2. Marijuana can remain in the body for up to 30 days, thus prolonging fetal exposure. Smoking marijuana produces as much as 5 times the amount of carbon monoxide, which may alter fetal oxygenation, as does cigarette smoking.


F. Opiates.


1. Opiates rapidly cross the placenta, with drug equilibration between the mother and the fetus. Opiates have been shown to decrease brain growth and cell development in animals.


G. Cocaine.


1. Cocaine easily crosses both the placenta and the blood–brain barrier and can have significant teratogenic effects on the developing fetus.

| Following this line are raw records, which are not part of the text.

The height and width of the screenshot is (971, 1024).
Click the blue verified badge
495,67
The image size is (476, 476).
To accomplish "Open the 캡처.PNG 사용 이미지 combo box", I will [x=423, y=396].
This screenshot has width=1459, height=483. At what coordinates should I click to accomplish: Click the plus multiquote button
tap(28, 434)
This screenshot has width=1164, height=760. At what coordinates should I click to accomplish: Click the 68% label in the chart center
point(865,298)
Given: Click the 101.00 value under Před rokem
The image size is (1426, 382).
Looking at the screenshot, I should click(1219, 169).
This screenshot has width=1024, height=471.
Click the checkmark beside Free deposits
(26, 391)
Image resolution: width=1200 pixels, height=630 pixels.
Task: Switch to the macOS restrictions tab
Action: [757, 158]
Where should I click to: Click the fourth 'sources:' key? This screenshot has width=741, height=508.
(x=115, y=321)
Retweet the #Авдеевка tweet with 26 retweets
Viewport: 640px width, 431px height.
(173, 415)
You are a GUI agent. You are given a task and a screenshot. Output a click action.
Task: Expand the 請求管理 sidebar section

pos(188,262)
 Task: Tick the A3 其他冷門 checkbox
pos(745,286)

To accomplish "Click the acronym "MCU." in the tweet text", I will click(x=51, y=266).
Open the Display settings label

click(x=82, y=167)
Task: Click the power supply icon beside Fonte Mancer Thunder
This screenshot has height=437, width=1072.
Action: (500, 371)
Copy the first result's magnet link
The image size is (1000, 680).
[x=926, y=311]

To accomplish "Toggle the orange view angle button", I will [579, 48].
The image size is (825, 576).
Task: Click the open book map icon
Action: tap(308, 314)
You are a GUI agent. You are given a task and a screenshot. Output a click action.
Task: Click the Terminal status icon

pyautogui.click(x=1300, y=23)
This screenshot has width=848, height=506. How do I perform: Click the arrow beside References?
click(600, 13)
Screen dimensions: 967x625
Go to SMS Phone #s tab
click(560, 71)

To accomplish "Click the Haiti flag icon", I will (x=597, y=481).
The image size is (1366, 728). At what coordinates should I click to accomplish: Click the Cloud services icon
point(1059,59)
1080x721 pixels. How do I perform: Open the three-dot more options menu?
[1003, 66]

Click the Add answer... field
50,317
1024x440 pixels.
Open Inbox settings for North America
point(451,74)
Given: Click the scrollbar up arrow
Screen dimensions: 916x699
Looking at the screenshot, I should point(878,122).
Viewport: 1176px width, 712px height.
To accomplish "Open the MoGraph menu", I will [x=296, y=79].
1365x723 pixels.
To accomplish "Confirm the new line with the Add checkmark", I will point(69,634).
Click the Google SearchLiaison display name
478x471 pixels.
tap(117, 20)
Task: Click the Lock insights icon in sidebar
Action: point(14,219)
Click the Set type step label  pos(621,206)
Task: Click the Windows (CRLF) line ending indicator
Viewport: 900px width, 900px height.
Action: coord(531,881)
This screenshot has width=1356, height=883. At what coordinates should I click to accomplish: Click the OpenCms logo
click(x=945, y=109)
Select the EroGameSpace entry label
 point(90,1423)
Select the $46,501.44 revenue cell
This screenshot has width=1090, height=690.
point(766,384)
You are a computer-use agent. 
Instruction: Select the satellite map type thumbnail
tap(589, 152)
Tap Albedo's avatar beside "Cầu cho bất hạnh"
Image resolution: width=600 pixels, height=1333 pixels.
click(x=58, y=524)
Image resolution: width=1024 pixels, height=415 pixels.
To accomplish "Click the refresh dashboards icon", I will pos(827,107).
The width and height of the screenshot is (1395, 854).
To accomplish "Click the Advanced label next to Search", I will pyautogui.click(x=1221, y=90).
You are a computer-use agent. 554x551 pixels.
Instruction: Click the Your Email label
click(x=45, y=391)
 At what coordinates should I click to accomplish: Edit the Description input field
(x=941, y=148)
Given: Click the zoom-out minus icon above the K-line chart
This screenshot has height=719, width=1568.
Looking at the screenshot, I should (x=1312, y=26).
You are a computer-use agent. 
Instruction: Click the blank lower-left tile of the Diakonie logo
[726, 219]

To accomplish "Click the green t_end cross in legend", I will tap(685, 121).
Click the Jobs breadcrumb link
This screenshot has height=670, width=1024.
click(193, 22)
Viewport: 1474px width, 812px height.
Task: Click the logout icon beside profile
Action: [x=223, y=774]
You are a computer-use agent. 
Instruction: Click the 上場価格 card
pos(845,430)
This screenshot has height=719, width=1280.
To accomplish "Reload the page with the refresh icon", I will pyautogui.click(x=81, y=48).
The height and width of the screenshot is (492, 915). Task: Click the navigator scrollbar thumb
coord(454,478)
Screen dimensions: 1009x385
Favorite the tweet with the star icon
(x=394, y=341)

2. It appears that the development of areas of the brain that regulate attention and executive functioning are particularly vulnerable to cocaine. Functions such as arousal, attention, and memory may be adversely affected by prenatal cocaine exposure.


H. Methamphetamine.


1. Methamphetamine readily passes through the placenta and the blood–brain barrier and stimulates the central nervous system (CNS). It is possible that the mechanism of action of methamphetamine is an interaction with and alteration of neurotransmitter systems as well as alterations in brain morphogenesis.


IDENTIFICATION OF PRENATAL EXPOSURE


A. Characteristics associated with drug use (AAP and ACOG, 2012).


1. Before the onset of withdrawal signs, the presence of maternal or infant characteristics known to be associated with drug use in pregnancy can be considered indications to screen for intrauterine drug exposure, by using meconium or urine samples.


2. Maternal characteristics.


a. Maternal characteristics that suggest a need for screening include no prenatal care, previous unexplained fetal demise, precipitous labor, abruptio placentae, hypertensive episodes, severe mood swings, cerebrovascular accidents, myocardial infarction, and repeated spontaneous abortions.


b. Women who use illicit substances are at risk of human immunodeficiency virus (HIV) infection, acquired immunodeficiency syndrome (AIDS), herpesvirus infection, hepatitis, and syphilis, each of which can have significant adverse effects on the fetus and newborn.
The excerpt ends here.